HSC are formed during embryonic life from endothelial cells, building blocks of the vascular system, which is responsible for blood circulation in the body. This process is called endothelial to hematopoietic transition (EHT). The EHT is dependent on the activity of the transcription factor RUNX1, a master regulator of blood development.
Using the model of embryonic hematopoiesis based on embryonic stem cells (ESC) differentiation, we could model the EHT (Figure 1) and study the role of RUNX1. We demonstrated that as in the embryo, it could trigger the EHT process but we also discovered that RUNX1 induced the expression of two other transcription factors called GFI1 and GFI1B whose function was to shutdown the expression of endothelial genes and complete the formation of blood cells from the endothelium (Figure 2). Our work revealed the dual function of RUNX1: the shutdown of the endothelial cell fate and the activation of the hematopoietic one.
Future projects and goals
The generation of the ESC-like induced pluripotent stem cells (iPSC) from fully differentiated cell types, such as skin fibroblast, provided a major breakthrough in the field of regenerative medicine. However, important work has to be done to differentiate efficiently iPSC or ESC toward specific cell types including blood cell progenitors such as HSC.

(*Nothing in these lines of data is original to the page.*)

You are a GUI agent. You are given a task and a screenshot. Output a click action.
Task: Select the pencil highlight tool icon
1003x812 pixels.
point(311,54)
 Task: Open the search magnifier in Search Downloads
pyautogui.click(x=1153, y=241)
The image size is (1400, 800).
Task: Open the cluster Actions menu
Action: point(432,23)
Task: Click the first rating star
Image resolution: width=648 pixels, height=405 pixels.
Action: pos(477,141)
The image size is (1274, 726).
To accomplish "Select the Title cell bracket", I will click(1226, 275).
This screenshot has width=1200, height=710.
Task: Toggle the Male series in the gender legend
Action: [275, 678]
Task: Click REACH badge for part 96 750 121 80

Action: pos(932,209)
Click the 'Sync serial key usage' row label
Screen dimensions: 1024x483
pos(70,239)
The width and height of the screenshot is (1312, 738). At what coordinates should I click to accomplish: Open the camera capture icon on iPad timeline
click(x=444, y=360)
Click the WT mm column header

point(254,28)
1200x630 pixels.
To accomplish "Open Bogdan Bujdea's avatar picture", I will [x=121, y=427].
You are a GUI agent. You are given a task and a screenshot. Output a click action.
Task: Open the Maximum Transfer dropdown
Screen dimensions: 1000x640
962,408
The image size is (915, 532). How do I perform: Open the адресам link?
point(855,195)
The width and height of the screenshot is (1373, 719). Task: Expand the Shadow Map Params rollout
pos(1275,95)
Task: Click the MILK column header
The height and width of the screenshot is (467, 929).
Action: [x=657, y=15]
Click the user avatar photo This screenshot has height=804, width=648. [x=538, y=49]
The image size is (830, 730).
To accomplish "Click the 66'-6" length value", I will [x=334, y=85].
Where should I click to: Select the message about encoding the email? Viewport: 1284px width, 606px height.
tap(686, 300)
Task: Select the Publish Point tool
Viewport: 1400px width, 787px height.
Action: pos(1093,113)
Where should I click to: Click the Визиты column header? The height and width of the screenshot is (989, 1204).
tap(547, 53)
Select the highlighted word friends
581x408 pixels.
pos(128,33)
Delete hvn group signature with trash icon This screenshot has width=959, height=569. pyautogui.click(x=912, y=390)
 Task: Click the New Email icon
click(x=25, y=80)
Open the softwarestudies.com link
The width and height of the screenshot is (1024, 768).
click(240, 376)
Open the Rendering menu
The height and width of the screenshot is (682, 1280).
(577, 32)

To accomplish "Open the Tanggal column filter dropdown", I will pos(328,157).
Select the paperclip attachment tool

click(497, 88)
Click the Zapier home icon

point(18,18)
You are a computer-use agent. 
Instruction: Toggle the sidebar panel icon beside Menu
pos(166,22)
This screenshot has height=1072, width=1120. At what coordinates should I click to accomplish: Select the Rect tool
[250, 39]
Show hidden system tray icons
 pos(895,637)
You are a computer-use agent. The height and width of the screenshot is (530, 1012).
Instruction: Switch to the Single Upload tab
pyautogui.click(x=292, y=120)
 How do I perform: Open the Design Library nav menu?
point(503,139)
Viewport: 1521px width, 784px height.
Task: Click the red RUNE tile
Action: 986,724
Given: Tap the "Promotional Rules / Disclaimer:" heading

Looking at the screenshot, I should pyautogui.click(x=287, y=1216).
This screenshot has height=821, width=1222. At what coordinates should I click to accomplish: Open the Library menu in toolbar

Consequently, the focus of our research is to unravel the mechanisms underlying the formation of HSC from endothelial cells. Combining single cell transcriptomics, computational biology, time-lapse microscopy, and loss and gain of function experiments in vitro and in vivo, we plan to identify signaling pathways and transcriptional regulators involved in the generation of hematopoietic stem and progenitor cells during embryonic life. Our research will help the development of new strategies to improve methods of blood cell generation from ESC or iPSC for regenerative medicine.